WHAT YOU NEED TO DO:
Please retype every entry as written, and keep the pictures out.

Stored entries
—————

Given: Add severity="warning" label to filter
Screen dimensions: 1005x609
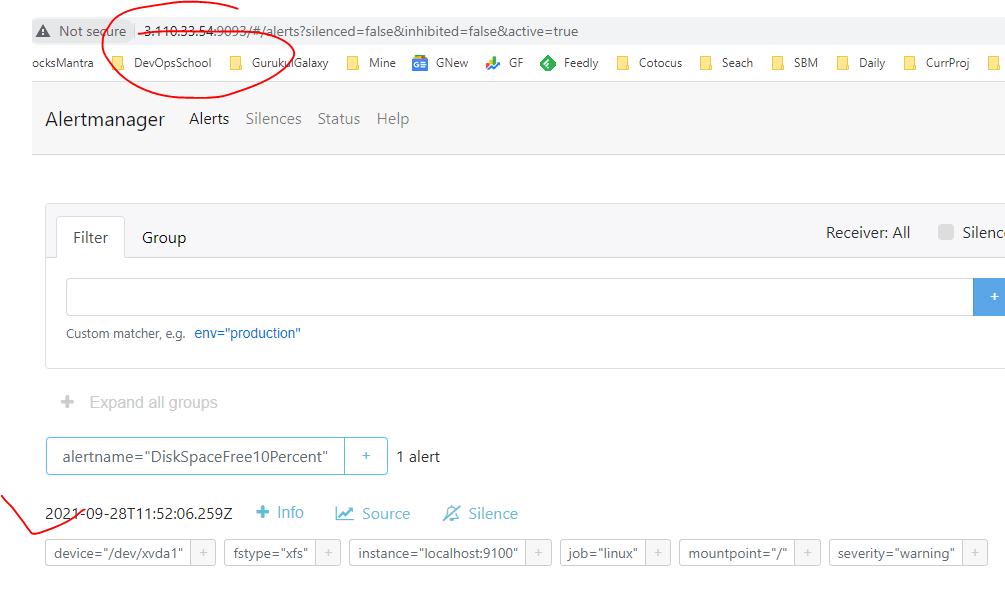Looking at the screenshot, I should (x=975, y=553).
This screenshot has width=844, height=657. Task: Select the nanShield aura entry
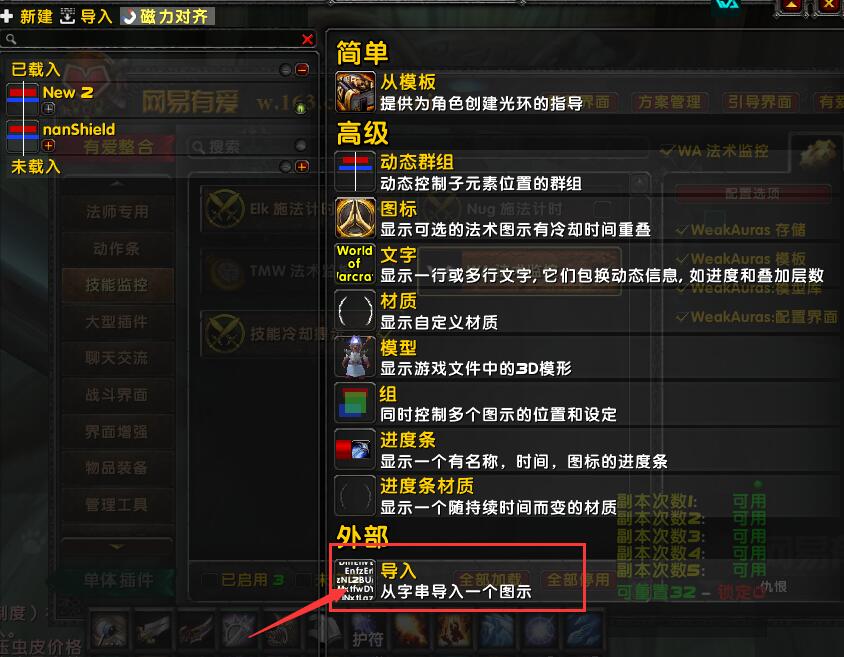point(159,137)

—————

COMPLETED EXERCISE:
Given: Add severity="warning" label to filter
Screen dimensions: 1005x609
Looking at the screenshot, I should (x=975, y=553).
This screenshot has width=844, height=657. Task: Select the nanShield aura entry
point(159,137)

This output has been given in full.